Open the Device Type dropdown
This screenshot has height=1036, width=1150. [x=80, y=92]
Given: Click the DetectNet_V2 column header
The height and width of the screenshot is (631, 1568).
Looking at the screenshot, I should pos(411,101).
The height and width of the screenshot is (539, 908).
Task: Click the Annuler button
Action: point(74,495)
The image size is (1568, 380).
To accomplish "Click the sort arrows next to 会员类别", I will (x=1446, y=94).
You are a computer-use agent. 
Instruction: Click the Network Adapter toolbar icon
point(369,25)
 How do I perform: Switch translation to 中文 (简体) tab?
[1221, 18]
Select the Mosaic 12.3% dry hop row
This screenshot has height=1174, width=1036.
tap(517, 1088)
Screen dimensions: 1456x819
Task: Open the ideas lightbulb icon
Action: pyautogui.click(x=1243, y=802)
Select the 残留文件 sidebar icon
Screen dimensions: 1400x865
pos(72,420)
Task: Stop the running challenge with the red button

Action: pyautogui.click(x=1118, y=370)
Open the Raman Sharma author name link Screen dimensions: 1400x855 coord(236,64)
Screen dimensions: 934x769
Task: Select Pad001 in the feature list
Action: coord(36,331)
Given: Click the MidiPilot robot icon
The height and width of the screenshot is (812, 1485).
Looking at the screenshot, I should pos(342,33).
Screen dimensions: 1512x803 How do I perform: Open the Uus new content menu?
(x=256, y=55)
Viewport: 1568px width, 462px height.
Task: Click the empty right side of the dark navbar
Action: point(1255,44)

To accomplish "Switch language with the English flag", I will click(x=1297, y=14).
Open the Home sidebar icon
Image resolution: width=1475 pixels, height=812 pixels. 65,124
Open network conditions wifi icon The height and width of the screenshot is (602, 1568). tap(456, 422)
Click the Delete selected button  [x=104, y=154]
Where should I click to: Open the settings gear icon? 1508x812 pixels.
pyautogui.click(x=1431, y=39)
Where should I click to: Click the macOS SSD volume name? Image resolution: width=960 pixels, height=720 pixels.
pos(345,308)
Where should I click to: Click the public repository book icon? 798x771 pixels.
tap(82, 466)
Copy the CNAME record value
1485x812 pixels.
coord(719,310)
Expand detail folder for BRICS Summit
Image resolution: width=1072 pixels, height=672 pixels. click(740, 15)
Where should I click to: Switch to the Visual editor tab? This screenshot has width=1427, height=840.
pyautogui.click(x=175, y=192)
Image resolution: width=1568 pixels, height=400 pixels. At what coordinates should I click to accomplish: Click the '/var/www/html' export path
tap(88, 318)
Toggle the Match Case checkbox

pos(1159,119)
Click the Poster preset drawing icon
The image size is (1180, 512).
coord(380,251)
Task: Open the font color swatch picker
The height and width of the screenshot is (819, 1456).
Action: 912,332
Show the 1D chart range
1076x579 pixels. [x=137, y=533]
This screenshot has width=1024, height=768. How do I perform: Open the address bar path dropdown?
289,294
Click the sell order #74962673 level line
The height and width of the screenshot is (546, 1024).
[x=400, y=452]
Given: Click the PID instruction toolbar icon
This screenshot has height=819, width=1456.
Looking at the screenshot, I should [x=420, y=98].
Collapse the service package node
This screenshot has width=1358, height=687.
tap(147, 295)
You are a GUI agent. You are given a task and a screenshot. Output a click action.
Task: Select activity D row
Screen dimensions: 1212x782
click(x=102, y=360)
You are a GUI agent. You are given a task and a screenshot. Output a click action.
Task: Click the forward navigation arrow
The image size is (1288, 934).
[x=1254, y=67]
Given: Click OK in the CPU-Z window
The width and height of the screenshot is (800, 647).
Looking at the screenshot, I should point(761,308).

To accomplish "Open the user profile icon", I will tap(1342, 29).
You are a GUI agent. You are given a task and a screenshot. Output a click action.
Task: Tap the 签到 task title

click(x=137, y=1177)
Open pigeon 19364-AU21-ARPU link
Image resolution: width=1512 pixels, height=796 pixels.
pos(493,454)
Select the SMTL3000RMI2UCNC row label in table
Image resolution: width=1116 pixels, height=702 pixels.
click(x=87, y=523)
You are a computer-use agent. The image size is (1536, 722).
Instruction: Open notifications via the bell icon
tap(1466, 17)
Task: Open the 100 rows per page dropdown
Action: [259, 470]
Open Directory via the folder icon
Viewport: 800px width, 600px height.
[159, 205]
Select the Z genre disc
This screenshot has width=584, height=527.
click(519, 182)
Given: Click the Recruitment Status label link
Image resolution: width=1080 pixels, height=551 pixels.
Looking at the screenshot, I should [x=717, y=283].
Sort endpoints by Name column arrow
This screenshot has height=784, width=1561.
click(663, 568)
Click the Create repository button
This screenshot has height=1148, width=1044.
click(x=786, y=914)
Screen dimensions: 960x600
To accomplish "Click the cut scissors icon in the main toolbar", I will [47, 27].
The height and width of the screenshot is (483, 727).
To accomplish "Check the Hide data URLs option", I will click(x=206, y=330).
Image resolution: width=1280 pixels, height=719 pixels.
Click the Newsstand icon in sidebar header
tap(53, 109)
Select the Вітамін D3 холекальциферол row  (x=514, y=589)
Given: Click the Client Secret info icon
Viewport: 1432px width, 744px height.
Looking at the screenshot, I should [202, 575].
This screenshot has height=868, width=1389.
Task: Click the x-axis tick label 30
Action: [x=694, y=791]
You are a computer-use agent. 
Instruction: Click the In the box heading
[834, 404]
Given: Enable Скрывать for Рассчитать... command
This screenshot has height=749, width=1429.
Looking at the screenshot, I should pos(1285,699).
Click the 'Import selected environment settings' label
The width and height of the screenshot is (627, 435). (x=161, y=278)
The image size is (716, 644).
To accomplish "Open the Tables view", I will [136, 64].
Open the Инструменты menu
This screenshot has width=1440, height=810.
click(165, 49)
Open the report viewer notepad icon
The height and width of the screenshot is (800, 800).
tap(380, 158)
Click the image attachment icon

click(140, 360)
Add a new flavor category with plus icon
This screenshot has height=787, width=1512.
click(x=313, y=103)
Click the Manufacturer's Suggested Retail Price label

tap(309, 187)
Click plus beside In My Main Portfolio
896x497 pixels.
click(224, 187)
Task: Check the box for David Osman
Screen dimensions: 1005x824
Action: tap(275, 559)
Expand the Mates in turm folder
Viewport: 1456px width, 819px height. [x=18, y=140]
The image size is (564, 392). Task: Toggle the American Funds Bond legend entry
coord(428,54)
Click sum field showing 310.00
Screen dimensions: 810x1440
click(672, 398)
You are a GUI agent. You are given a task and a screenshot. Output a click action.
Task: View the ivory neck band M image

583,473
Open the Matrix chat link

= = = = =

### EXERCISE REQUIREMENTS
Copy out the lines of the data above word for word, from the line with "Given: Click the DetectNet_V2 column header" up to and including the line with "point(369,25)".

### ANSWER IN FULL
Given: Click the DetectNet_V2 column header
The height and width of the screenshot is (631, 1568).
Looking at the screenshot, I should pos(411,101).
The height and width of the screenshot is (539, 908).
Task: Click the Annuler button
Action: point(74,495)
The image size is (1568, 380).
To accomplish "Click the sort arrows next to 会员类别", I will (x=1446, y=94).
You are a computer-use agent. 
Instruction: Click the Network Adapter toolbar icon
point(369,25)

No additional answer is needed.